The men had occupations such as tailor, cabinet maker, bill collector, bank clerk. One was a volunteer fireman  None were wealthy.  If they had status it was modest in the modest city of Kronenburg (an invented name for the actual town of Marburg.) The highest, and most respected was the teacher with education far beyond the others and accorded the esteem given to teachers for centuries in Germany.  None but teacher had ever traveled abroad; none had ever talked to a foreigner or read the foreign press.  None of them, except the teacher, ever thought, or thought at the time of the interviews, that Nazism was evil.  When asked why he had believed in National Socialism, one said  “Because it promised to solve the unemployment problem”  And it did.  “But I never imagined what it would lead to.  Nobody did.”  “What it would lead to” was the war, not the Holocaust, about which he was still mostly dubious.  Another said, “National Socialism  had a place for me.”  During the interviews he refused to believe so many Jews had been killed.
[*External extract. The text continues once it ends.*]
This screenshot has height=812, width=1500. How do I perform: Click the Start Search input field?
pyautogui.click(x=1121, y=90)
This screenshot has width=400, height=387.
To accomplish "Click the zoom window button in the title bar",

How could there be, he wanted to know, if there were still so many.

Nazism kept its promise, they thought. It revived the German spirit and national pride against the predatory demands of their former enemies following WWI; it provided jobs and hope in the world-wide economic catastrophe brought about by the bankers and capitalists (read Jews), and it was a bulwark against communism, which in the nineteen thirties was having great success among the industrial workers, of which there were few in Kronenburg. The news and the propaganda about strikes and armed street battles against the forces of order (read The Nazis) added to the sense of threat these men felt. Then, as now, the threatening ‘other’ was forged, in their view, by the victors, the greedy, and the traitorous insiders – the fifth column.  The response to “throw them all out”  –the older, inept governing class– and replace them with others, tougher and stronger, added thousands to the Nazi Party, and millions of more than passive supporters.
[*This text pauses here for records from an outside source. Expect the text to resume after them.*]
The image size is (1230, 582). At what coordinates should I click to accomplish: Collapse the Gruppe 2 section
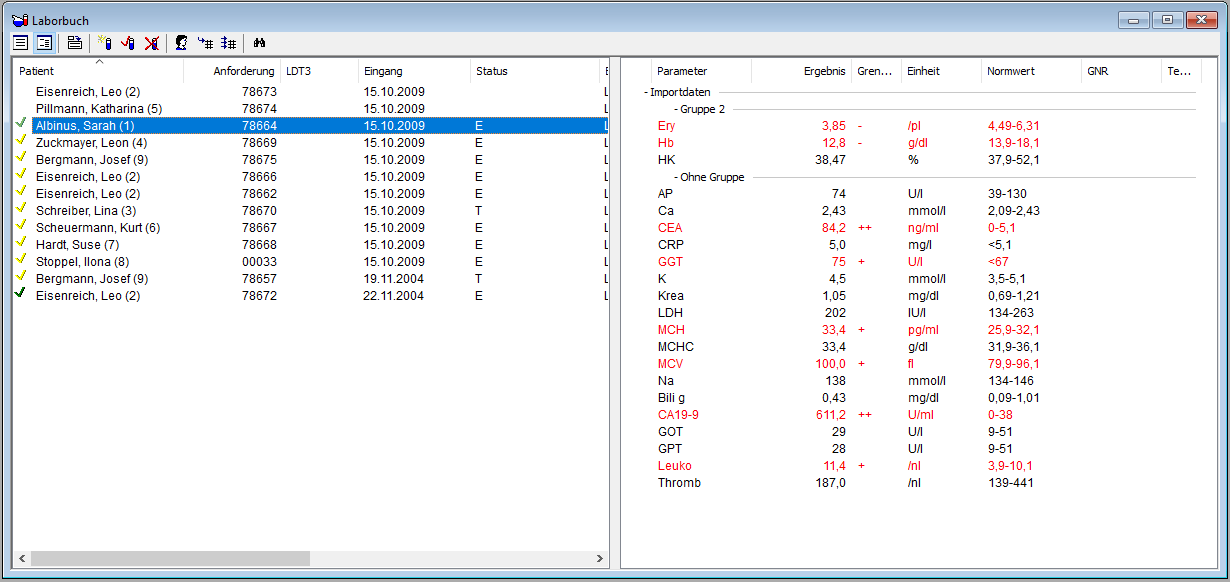coord(676,109)
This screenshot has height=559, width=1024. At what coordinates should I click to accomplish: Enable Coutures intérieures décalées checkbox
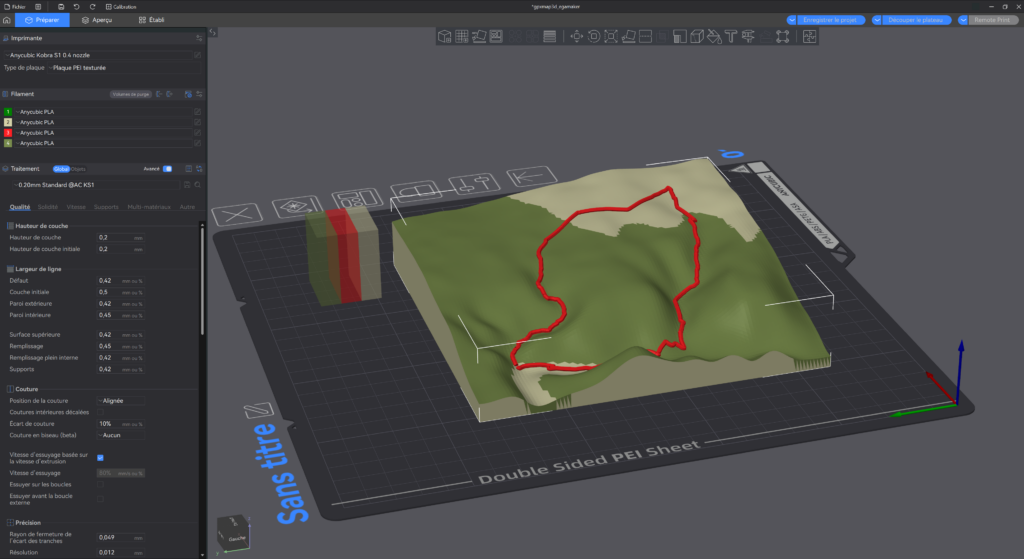(x=100, y=411)
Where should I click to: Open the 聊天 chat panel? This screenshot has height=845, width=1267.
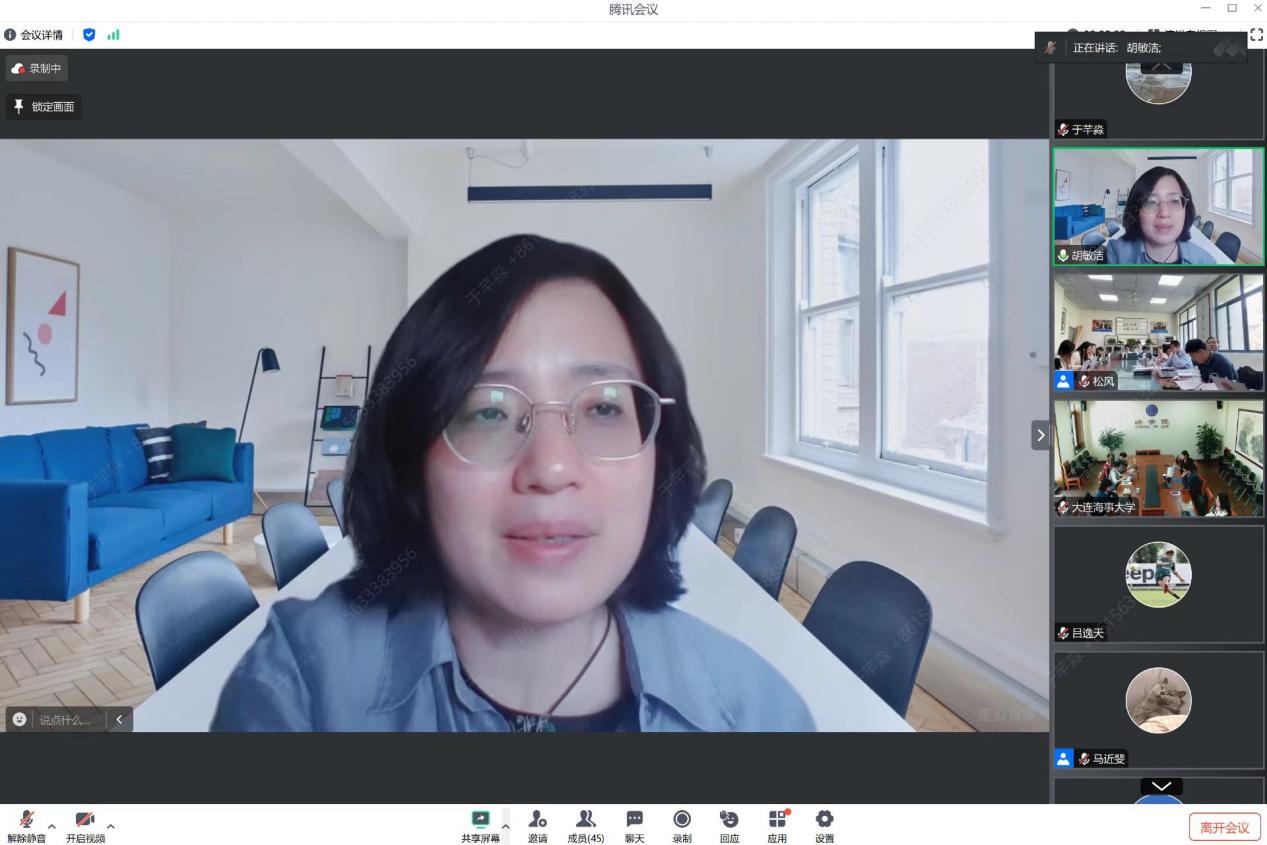point(634,826)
In fact, almost all the men looked back on the years prior to the war “as the best times of their lives.” It was a time of excitement, strong leadership, and rebuilding,  youth festivals, parades and solidarity.  There were summer camps for the children and the Hitler Jugend to organize them and keep them active. There were inexpensive holiday trips to Norway and Spain “for people who had never dreamed of a real holiday trip…”

Mayer recorded on as saying, 

“I remember standing on a Stuttgart Street corner in 1938, during a Nazi festival and the enthusiasm, the new hope of a good life, after so many years of hopelessness, the new belief, after so many years of disillusion, almost swept me … off my feet.” 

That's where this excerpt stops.